Problem to work on: Reproduce, exactly and in full, only the lines below from the one containing "You are a computer-use agent. Viewport: 1013px" through the one containing "Screen dimensions: 850x438".

Task data:
= = = = =

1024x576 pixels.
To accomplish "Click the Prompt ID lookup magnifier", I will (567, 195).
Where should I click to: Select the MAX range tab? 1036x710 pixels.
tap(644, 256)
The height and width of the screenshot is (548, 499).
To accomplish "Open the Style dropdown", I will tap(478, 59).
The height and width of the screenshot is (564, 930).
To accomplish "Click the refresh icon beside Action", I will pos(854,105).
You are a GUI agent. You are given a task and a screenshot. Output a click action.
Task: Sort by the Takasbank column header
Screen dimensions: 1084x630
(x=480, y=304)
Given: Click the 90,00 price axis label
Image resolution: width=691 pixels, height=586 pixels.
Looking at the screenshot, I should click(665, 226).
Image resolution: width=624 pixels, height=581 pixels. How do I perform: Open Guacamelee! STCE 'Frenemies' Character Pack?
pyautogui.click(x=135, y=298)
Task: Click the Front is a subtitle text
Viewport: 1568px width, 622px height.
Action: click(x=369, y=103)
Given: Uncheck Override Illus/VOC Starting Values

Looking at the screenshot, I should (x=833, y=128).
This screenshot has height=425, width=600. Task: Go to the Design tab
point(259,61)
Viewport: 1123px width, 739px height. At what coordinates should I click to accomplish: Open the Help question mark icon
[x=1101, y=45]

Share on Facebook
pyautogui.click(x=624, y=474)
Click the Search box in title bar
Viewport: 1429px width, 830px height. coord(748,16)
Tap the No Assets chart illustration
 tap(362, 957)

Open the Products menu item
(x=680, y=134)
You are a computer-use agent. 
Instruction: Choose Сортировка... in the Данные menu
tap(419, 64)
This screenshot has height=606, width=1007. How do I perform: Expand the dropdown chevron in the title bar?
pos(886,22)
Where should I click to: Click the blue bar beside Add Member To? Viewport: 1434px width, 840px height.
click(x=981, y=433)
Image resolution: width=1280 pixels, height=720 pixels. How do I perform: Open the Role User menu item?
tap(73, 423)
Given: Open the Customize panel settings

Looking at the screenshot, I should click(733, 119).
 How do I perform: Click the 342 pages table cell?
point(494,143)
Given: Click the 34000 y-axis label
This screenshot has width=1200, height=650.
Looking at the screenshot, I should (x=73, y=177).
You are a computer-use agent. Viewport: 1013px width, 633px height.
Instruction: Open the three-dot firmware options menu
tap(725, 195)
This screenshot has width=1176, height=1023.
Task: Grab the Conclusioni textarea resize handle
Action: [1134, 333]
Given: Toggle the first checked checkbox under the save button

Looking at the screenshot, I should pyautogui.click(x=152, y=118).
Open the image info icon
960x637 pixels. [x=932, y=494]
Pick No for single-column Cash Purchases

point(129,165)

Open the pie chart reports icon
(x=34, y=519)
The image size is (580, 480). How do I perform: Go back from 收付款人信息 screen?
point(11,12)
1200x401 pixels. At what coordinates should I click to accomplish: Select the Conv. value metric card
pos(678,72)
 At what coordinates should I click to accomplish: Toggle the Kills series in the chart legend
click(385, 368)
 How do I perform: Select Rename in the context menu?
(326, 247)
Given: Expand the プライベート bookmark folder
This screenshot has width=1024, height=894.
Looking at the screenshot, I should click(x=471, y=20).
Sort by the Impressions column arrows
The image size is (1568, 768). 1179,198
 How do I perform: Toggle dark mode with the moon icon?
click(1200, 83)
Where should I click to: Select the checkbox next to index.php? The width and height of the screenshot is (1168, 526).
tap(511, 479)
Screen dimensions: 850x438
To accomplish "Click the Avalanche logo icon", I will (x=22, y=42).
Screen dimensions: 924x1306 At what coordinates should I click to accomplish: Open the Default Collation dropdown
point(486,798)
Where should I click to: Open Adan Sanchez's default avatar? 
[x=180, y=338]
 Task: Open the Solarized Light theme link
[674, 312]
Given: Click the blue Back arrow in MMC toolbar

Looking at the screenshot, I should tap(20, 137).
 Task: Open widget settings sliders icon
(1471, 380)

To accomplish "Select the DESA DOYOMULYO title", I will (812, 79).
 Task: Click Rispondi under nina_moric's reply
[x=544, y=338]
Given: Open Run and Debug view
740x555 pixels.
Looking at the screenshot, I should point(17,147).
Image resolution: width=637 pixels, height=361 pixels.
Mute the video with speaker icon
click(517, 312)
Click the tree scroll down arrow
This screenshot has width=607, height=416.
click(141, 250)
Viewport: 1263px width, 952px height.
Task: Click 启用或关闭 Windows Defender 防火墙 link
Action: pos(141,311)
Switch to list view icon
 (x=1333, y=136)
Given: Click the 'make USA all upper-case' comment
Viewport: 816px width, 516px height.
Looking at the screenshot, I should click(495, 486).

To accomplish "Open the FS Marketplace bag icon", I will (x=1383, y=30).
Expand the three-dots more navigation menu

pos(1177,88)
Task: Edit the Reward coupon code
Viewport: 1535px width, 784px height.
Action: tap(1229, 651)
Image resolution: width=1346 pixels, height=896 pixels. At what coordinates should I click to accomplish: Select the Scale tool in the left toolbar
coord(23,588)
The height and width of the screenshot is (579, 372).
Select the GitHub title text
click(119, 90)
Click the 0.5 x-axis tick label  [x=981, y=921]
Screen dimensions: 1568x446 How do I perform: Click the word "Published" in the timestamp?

= = = = =

Task solution:
You are a computer-use agent. Viewport: 1013px width, 633px height.
Instruction: Open the three-dot firmware options menu
tap(725, 195)
This screenshot has width=1176, height=1023.
Task: Grab the Conclusioni textarea resize handle
Action: [1134, 333]
Given: Toggle the first checked checkbox under the save button

Looking at the screenshot, I should pyautogui.click(x=152, y=118).
Open the image info icon
960x637 pixels. [x=932, y=494]
Pick No for single-column Cash Purchases

point(129,165)

Open the pie chart reports icon
(x=34, y=519)
The image size is (580, 480). How do I perform: Go back from 收付款人信息 screen?
point(11,12)
1200x401 pixels. At what coordinates should I click to accomplish: Select the Conv. value metric card
pos(678,72)
 At what coordinates should I click to accomplish: Toggle the Kills series in the chart legend
click(385, 368)
 How do I perform: Select Rename in the context menu?
(326, 247)
Given: Expand the プライベート bookmark folder
This screenshot has width=1024, height=894.
Looking at the screenshot, I should click(x=471, y=20).
Sort by the Impressions column arrows
The image size is (1568, 768). 1179,198
 How do I perform: Toggle dark mode with the moon icon?
click(1200, 83)
Where should I click to: Select the checkbox next to index.php? The width and height of the screenshot is (1168, 526).
tap(511, 479)
Screen dimensions: 850x438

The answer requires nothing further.